= ENTRIES SUPPLIED =
::::
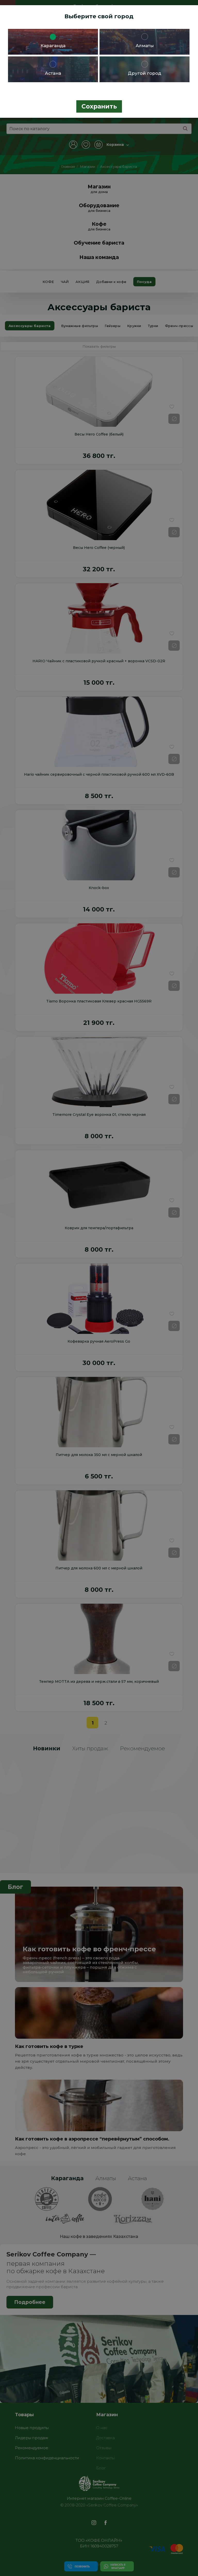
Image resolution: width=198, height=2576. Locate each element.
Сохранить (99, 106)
::::
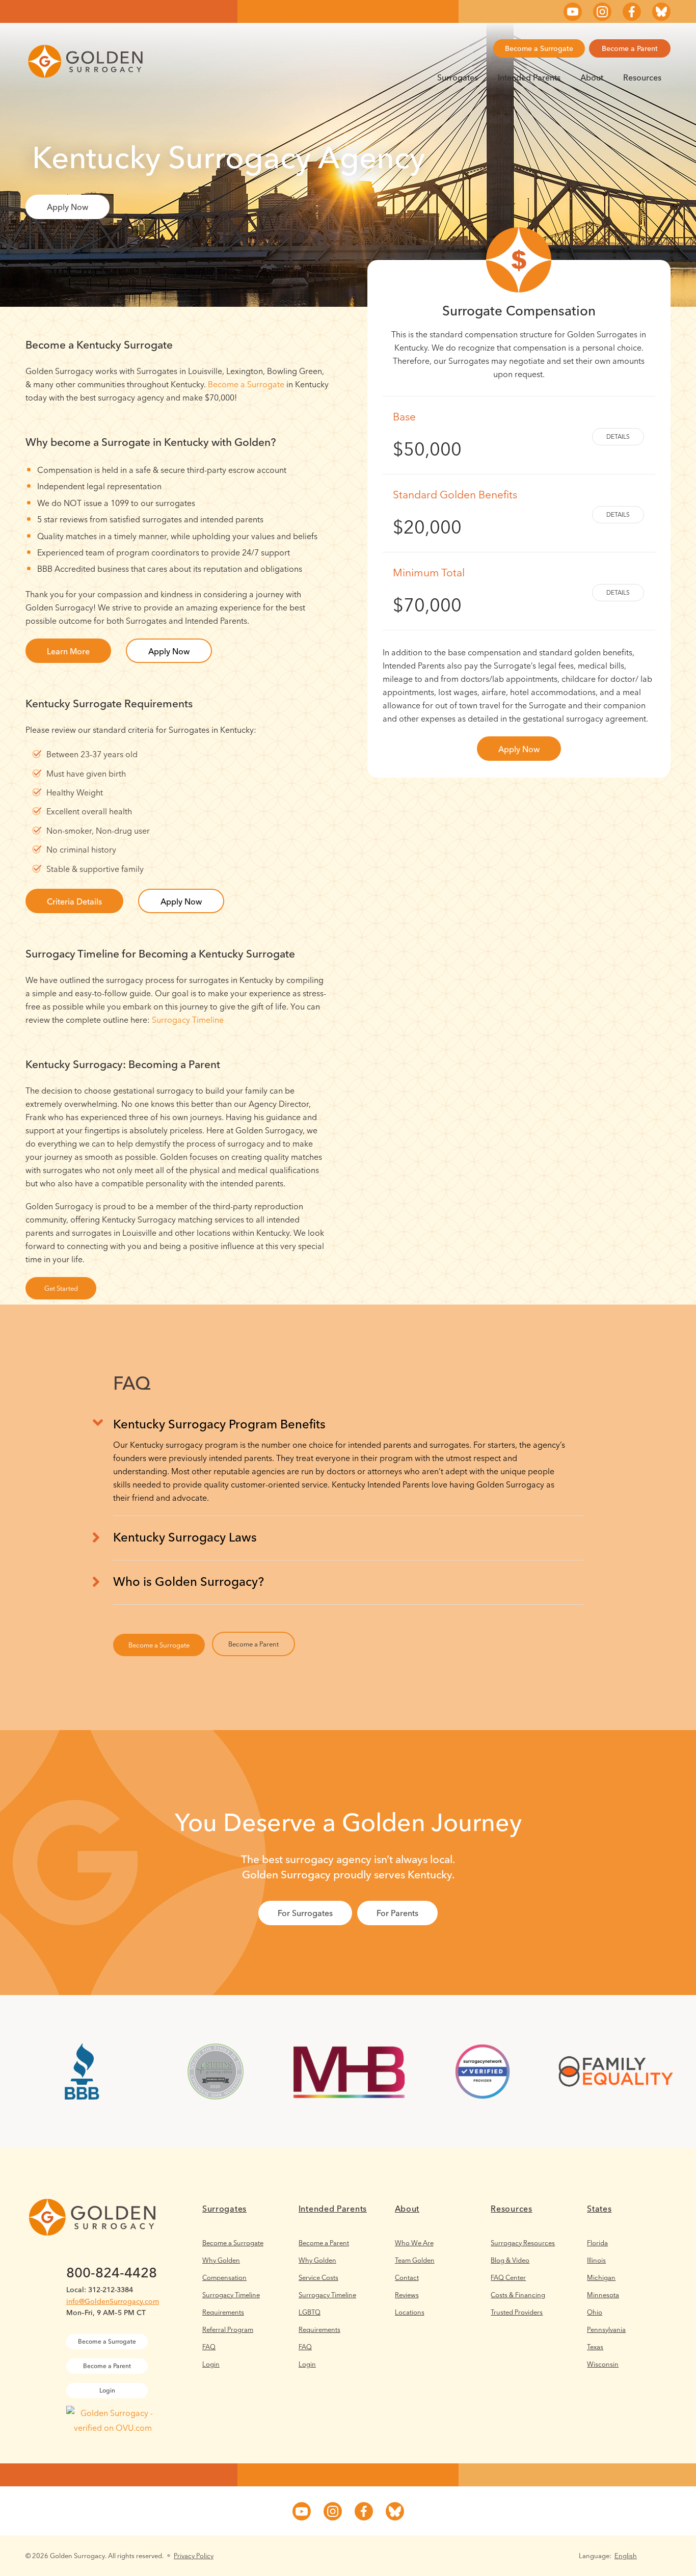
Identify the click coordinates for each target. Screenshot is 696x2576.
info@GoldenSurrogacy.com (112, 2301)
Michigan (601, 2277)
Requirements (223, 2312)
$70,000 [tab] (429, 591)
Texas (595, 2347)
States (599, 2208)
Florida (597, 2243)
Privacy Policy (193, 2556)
::::
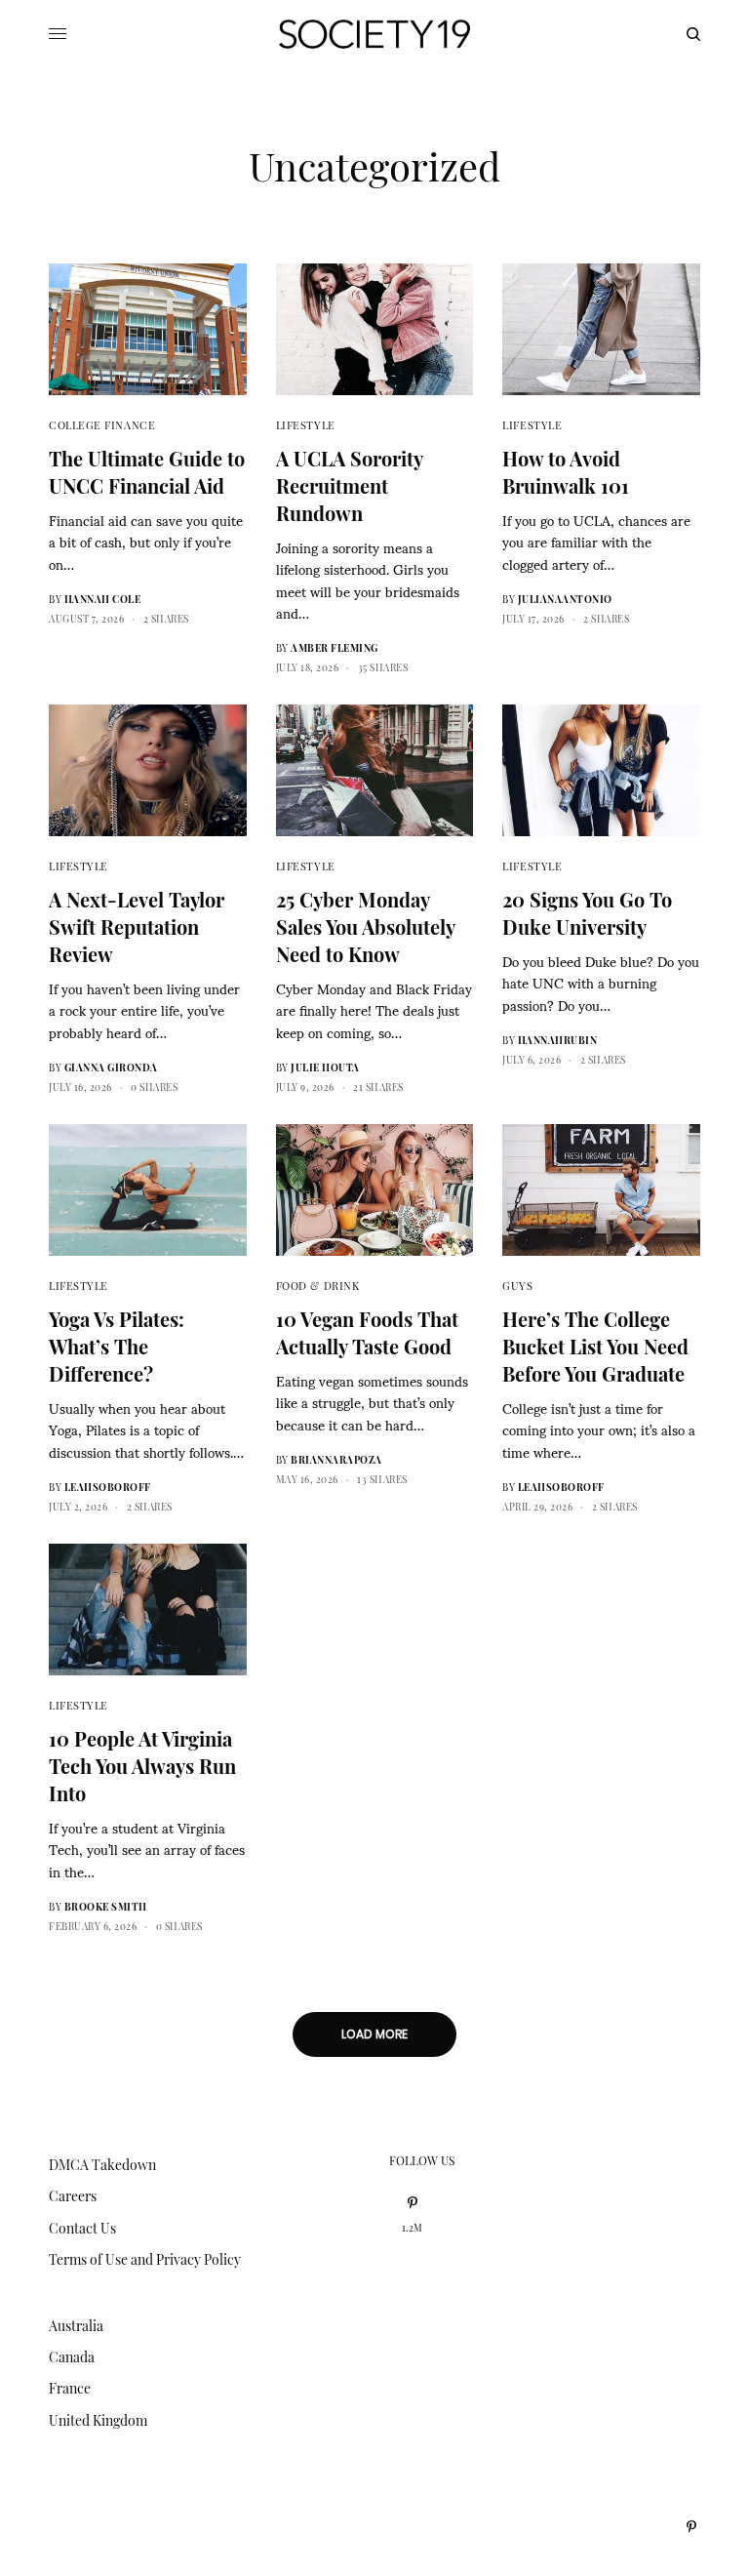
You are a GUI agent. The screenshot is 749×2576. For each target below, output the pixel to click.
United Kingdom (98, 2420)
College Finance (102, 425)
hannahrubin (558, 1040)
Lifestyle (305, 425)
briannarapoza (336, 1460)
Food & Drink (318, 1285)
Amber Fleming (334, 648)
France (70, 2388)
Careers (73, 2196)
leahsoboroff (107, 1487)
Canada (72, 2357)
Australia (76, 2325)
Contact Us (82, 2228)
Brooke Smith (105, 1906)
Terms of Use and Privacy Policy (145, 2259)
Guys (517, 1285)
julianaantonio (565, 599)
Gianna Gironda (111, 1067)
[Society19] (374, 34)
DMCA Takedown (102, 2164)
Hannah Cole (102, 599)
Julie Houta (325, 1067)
::::
= YOUR TASK =
Look above for the line containing "Image resolution: width=198, height=2576." and the line containing "Сохранить (99, 106)". Transcribe both, with the lines between them, exactly.

= SOLUTION TO THIS TASK =
Image resolution: width=198, height=2576. Locate each element.
Сохранить (99, 106)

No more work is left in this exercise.